Par Léonard Plantain
17 novembre 2020
Mis à jour: 17 novembre 2020

Dimanche 15 novembre, une habitante du village de Spoy, en Côte-d’Or, a découvert plusieurs têtes de sangliers dans la rivière de la commune.

Alors qu’elle profitait de son heure de sortie pendant le confinement pour se promener au bord de la rivière à Spoy, une habitante a fait une découverte macabre : des têtes de sangliers gisaient dans La Tille, la rivière de la commune. Alertés, le maire de la commune et les gendarmes sont venus constater les faits, relate France 3 Régions.

« Elle a vu des têtes de sangliers dans la rivière. Je me suis déplacé sur place et j’ai été malheureusement contraint de constater qu’il y avait cinq têtes déversées dans la rivière. Cinq têtes, des tripes, un cœur et un petit marcassin qui devait être dans le ventre d’une mère », déplore Sébastien Chignardet, le maire de la commune.

Selon lui, les têtes ont été déposées dans la nuit de samedi à dimanche ou tôt le matin : « Elles n’y étaient pas hier, parce que d’autres passants avaient circulé et n’avaient rien remarqué. » Maintenant, une question demeure : comment ces animaux ont-ils été tués ?

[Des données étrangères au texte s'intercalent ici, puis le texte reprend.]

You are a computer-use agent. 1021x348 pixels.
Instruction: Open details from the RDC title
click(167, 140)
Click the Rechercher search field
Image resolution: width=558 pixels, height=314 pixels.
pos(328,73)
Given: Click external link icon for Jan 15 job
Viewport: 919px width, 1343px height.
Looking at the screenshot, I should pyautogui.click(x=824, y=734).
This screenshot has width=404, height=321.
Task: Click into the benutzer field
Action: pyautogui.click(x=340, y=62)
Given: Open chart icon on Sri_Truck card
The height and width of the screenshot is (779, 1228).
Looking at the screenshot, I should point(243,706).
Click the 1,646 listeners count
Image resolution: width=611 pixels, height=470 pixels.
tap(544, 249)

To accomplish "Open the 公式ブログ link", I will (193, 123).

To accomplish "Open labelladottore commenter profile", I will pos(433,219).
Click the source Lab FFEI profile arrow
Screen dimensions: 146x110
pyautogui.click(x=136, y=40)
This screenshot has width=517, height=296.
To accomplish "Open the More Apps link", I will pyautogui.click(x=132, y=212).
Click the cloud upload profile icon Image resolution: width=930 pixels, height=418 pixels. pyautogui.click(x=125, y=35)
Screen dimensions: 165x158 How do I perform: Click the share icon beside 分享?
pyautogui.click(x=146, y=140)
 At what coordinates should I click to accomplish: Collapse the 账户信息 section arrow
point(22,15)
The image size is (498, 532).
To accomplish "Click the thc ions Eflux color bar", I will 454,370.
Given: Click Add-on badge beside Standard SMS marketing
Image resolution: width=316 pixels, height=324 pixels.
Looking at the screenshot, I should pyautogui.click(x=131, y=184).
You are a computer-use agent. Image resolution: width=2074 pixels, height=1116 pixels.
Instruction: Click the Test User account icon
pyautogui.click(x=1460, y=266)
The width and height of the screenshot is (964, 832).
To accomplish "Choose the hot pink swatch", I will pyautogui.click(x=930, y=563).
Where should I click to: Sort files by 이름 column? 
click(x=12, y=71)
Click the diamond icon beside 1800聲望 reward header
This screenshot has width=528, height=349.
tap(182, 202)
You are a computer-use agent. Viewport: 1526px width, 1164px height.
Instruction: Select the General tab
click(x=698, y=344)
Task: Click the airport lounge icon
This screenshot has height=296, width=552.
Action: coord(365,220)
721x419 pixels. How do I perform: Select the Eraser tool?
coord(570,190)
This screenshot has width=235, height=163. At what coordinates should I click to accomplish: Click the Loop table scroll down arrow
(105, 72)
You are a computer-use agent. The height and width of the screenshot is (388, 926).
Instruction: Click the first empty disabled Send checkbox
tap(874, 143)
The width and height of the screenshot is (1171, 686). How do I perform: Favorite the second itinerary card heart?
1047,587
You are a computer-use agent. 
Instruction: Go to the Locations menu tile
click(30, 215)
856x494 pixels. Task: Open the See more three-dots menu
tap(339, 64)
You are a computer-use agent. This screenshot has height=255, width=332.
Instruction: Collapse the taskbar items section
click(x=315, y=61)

« Les gendarmes se posent beaucoup de questions. Un accident ? Une chasse non autorisée ? » décrit le maire. D’après lui, le lieu a pu être choisi pour sa tranquillité : « C’est un endroit qui n’est pas éclairé, où on peut manœuvrer facilement avec un véhicule. »

Le maire de Spoy a également ajouté : « Le président de chasse, Philippe Lorrilliard, qui est mon deuxième adjoint, n’a jamais vu ça. Il est même agacé parce que ça donne encore une mauvaise image de la chasse, alors qu’eux ne font pas n’importe quoi. C’est réglementé. »

Actuellement, en cette période de confinement, la chasse au grand gibier reste autorisée en Côte-d’Or. Cependant, des règles précises ont été définies par arrêté préfectoral (PDF). La destruction des restes d’animaux est elle aussi réglementée.

De plus, selon l’article L228-5 du code rural et de la pêche maritime, le fait de « jeter en quelque lieu que ce soit des sous-produits animaux ou produits dérivés » est puni d’une amende de 3 750 euros.